Mathilde, la tueuse, sème les cadavres
Pierre Lemaitre publie un inédit écrit en 1985. Un roman noir, déjanté, sanglant et jubilatoire.

- Publié le 15-06-2021 à 12h16
- Mis à jour le 16-06-2021 à 12h48

Le prix Goncourt 2013 attribué à Pierre Lemaitre pour Au revoir là-haut, a changé sa vie. Lui qui écrivait alors des polars et des romans noirs abandonna alors le genre pour continuer et achever sa trilogie historique entamée par le prix Goncourt.
Après avoir rédigé encore un Dictionnaire amoureux du polar en 2020, il a voulu faire ses adieux définitifs, dit-il, au roman noir, en publiant son premier polar, jamais édité jusqu'ici et qu'il avait écrit en 1985, dans un temps bien éloigné d'aujourd'hui sans GPS, sans caméras de surveillance, sans fichiers numériques mais avec déjà des tueurs et des vieilles dames très indignes.
Du sang, de la mort, de l'injustice
C'est un roman déjanté, plein de crimes et d'immoralité joyeuse. Un livre des débuts certes, avec ses défauts (manque de profondeur des personnages, des longueurs vers la fin,..) mais avec aussi déjà un rythme et du souffle qui emportent et font passer de bien bons moments au lecteur.
"Ma conviction, écrit Pierre Lemaitre dans un avant-propos actuel à son roman d'il y a 36 ans, est que le lecteur attend du sang, de la mort, c'est-à-dire de l'injustice." Avec ce Serpent majuscule, le voilà bien servi.
On suit Mathilde, formidable idée d'en avoir fait une anti-héroïne. Elle a 63 ans, elle est veuve, perd peu à peu la mémoire et roule dans une vieille Renault 25 avec sur le siège arrière, Ludo, son dalmatien. Elle est chevalier des Arts et des Lettres, médaille de la Résistance, mais aussi, sans que personne ne la soupçonne, une tueuse d'élite sur commande. "Avec Mathilde, jamais une balle plus haute que l'autre, du travail propre et sans bavures."
Son cher Henri
Qui pourrait soupçonner cette vieille dame si respectable d'être aussi un assassin qui élimine ses cibles avec des armes capables de faire exploser un buffle, que ses victimes soient un haut dirigeant abattu sur un trottoir de Neuilly, une dame dans un parking ou une belle fille faisant son jogging ?

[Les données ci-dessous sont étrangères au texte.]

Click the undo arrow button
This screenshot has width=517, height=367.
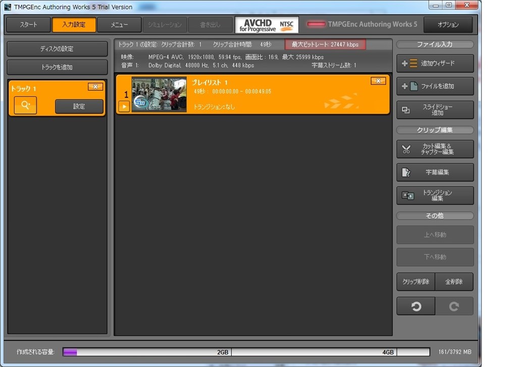click(x=416, y=306)
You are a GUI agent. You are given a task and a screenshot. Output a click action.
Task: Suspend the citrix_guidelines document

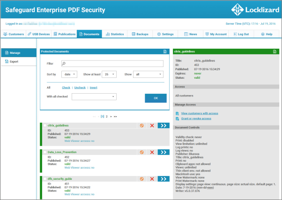click(x=141, y=126)
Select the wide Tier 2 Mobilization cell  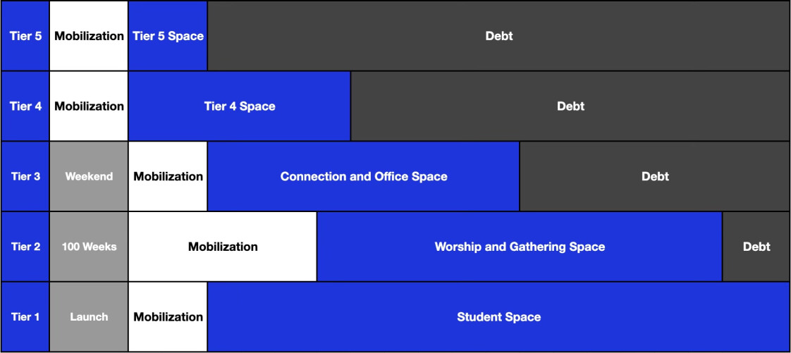(223, 247)
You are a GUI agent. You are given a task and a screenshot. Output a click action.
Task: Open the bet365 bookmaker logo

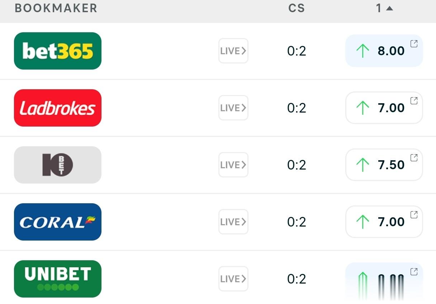coord(57,51)
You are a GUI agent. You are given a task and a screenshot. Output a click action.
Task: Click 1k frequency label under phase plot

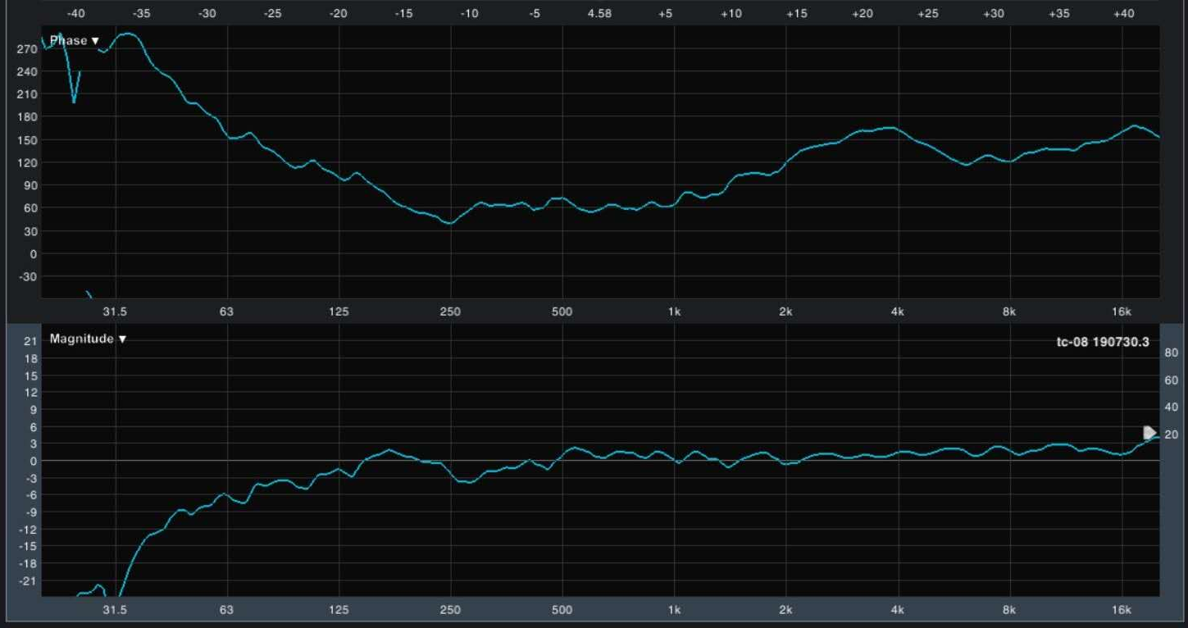[674, 312]
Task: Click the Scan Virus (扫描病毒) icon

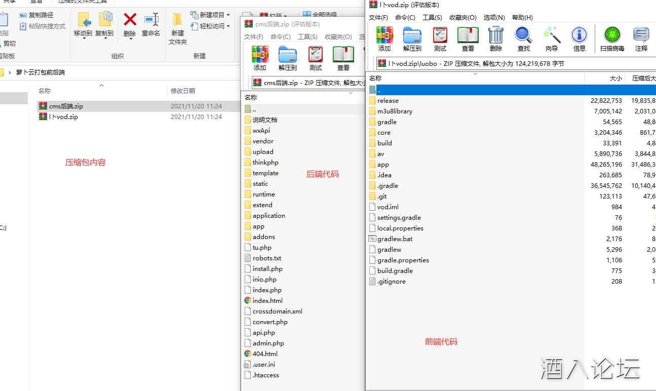Action: pos(612,39)
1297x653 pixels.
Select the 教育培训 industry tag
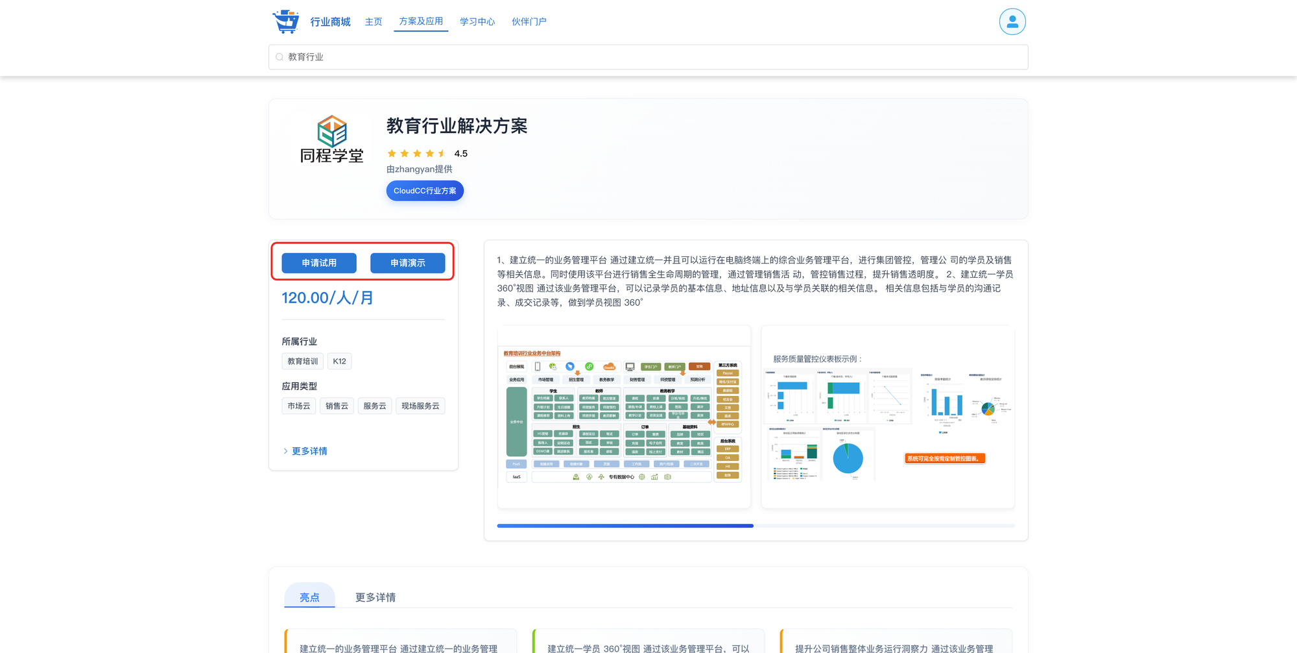pos(303,362)
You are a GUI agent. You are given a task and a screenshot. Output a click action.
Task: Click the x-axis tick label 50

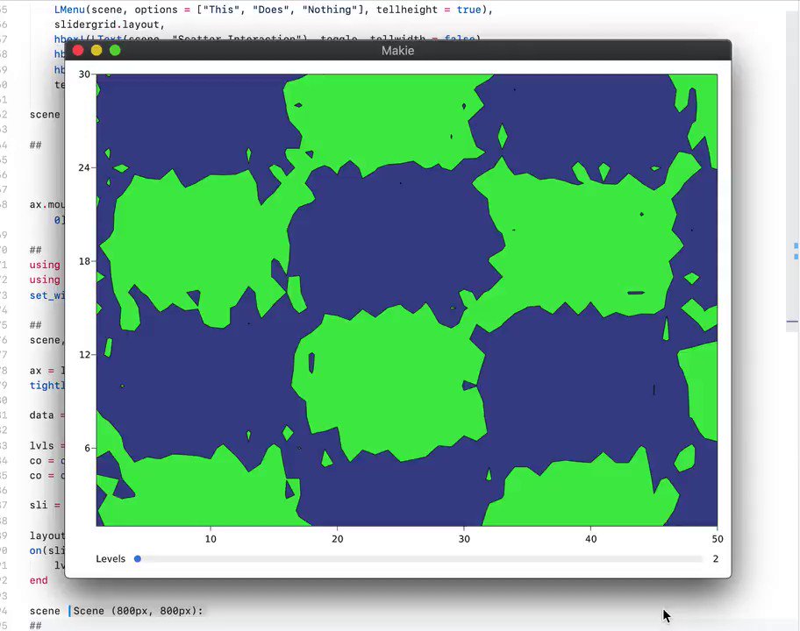tap(717, 539)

Elle ne connaît pas les raisons de leur élimination programmée. Elle obéit aux ordres d'Henri, dit "le commandant", qu'elle avait connu dans la Résistance et dont elle est secrètement amoureuse. Henri lui-même obéissant à une mystérieuse organisation dont Pierre Lemaitre ne nous dira rien.
Certes la police aurait pu se rappeler que Mathilde avait acquis ses médailles de résistante en excellant dans la torture et l'exécution des prisonniers allemands.

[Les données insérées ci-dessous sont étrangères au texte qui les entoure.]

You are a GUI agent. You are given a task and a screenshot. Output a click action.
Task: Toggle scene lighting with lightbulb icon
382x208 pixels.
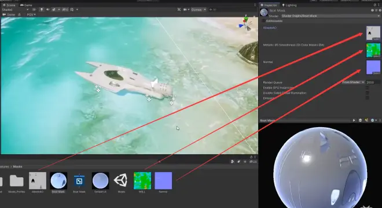coord(42,9)
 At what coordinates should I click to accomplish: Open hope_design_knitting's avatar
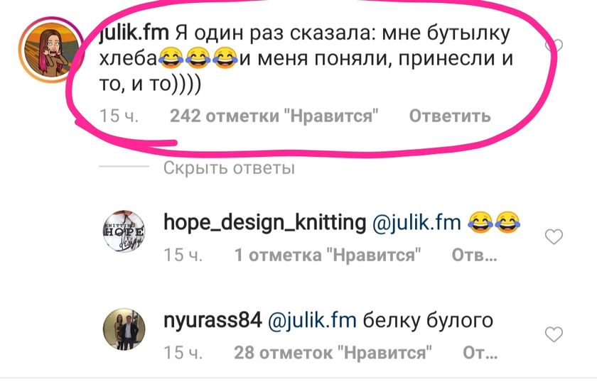(x=124, y=231)
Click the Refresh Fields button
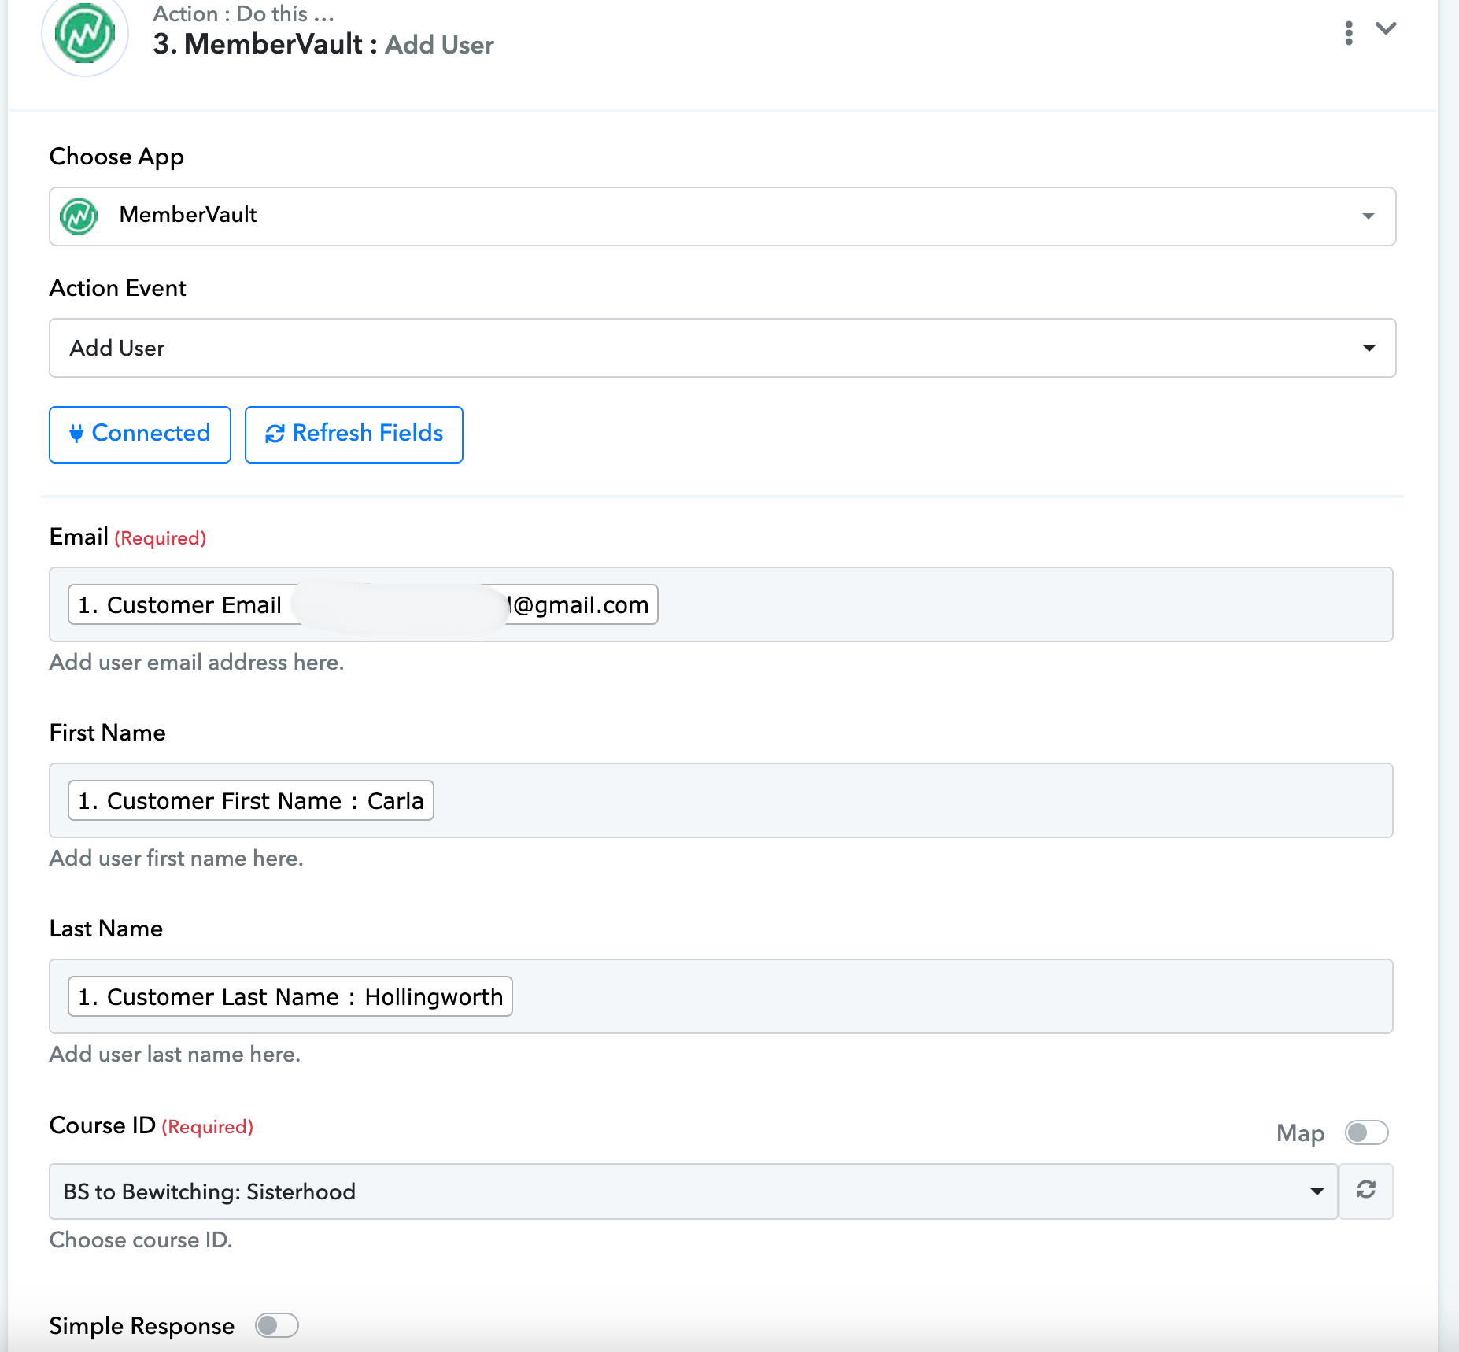The image size is (1459, 1352). (x=354, y=434)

Avec l'âge, elle perd peu à peu ses réflexes, devient plus acariâtre, et se préoccupe davantage de nourrir son chien que de veiller à bien jeter l'arme du crime après usage.
Fantaisie
On suit Mathilde à un moment clé de sa vie : son organisation se rend compte qu'elle commence à perdre les pédales et à ne plus être fiable. Elle doit être éliminée et Henri s'en chargera. Au même moment, le commissaire René Vassiliev qui mène l'enquête, approche d'elle. Et pour couronner le tout, son voisin "l'emmerde" (Mathilde parle comme cela).

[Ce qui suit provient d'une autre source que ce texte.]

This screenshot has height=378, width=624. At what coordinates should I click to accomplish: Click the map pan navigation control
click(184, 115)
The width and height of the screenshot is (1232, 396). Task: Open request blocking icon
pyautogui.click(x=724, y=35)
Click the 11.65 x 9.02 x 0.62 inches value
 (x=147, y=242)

Dans ce jeu des gros chats et de la vieille souris, celle-ci est coriace, les cadavres vont se multiplier, sans jamais d'états d'âme, avec des surprises jusqu'à la dernière page. Une fantaisie de roman noir, jouissive, qui annonçait déjà le grand talent dont Pierre Lemaitre allait faire preuve dans toute son œuvre future.
- Pierre Lemaitre | Le serpent majuscule | roman noir | Albin Michel | 335 pp., 20,90 €, version numérique 15 €
EXTRAIT "La fille Lavergne, tétanisée en voyant cette femme tendre le bras et, à travers la portière du passager, braquer sur elle un pistolet impressionnant qui lui semble gros comme un rouleau à pâtisserie, n'a pas le loisir de s'interroger plus longtemps, elle prend une décharge sous le bassin qui la propulse sur le ciment entre deux voitures."